As part of our future content analysis, we plan to study the Latino news media’s depiction of women, LGTBQI, AfroLatinxs and Indigenous Latinxs. But our preliminary analysis so far, along with some of our interviews, suggests there is an ongoing concern in the Latino media industry regarding the portrayal of these groups. The industry seems to lag behind the larger public conversation about diversity and representation. There is still machismo, racism and homophobia, we heard, both in some newsrooms and in coverage. (Again, our content analysis will take a closer look at the industry’s output in this regard.) Addressing these attitudes, should they prove pervasive, would not necessarily require new ownership or formats but a new awareness and sensitivity.

4. Outlets should develop media-criticism beats

We were unable to identify any established media criticism focused on Latino news outlets.
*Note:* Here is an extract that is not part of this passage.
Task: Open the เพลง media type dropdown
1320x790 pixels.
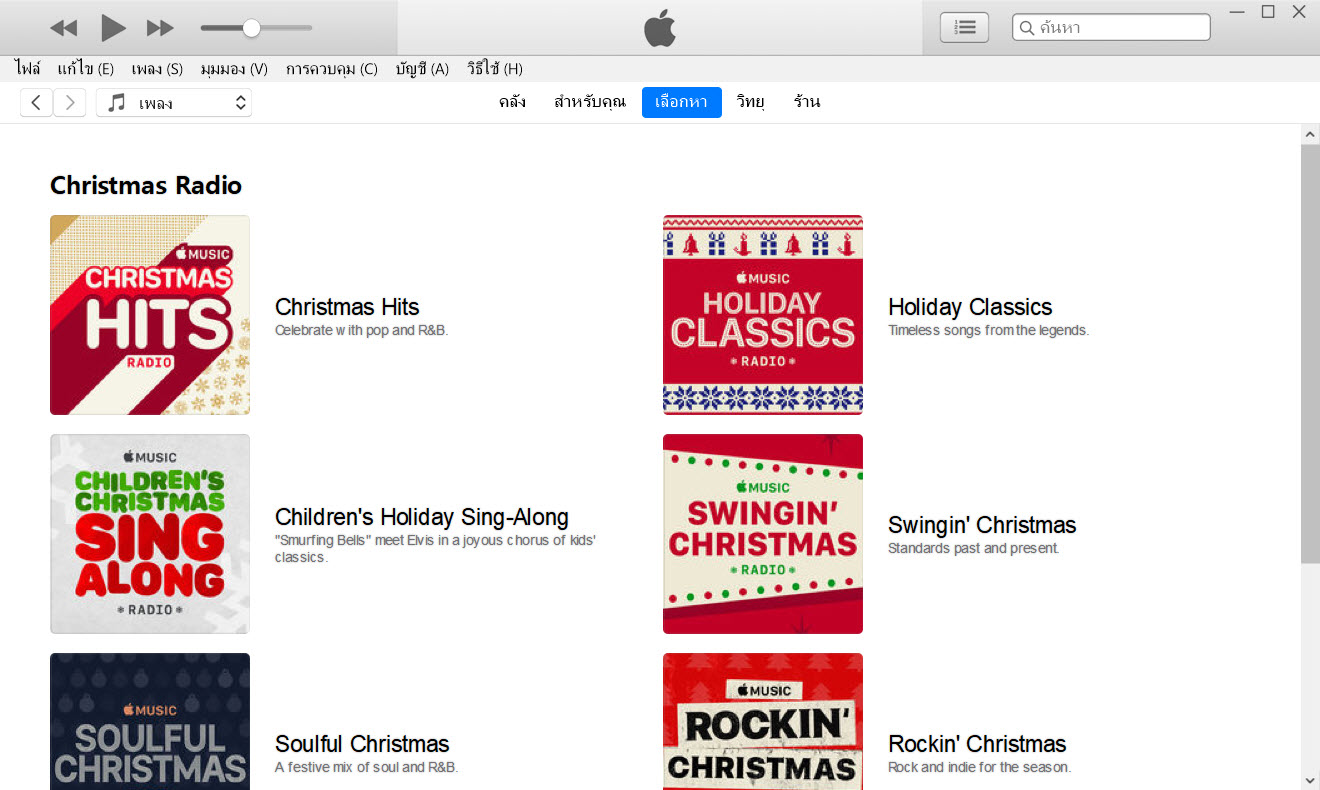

Among Spanish-language media no media-criticism beat exists. Nor is there a media watchdog organization or the regular, sustained media criticism that exists in the Anglo media industry. We believe that such coverage would have great impact, leading to more transparency and accountability in the industry. It would also create more debate about gender and ethnic issues.

5. More collaboration would maximize resources

When resources are limited, partnerships and collaboration between outlets can be a great solution: They allow newsrooms to maximize resources and cover stories they  wouldn’t be capable of covering on their own. Some successful team projects have already proven the value of this type of collaboration in recent years — the many award-winning results of the partnerships between Univision News Digital and both Anglo publications and Central American outlets, for example. Add to that Radio Ambulante’s recent collaboration with Univision, or Latino USA’s collaboration with Centro de Periodismo Investigativo in Puerto Rico. Such reporting networks would also help produce more (and much needed) investigative journalism on issues affecting Latino communities.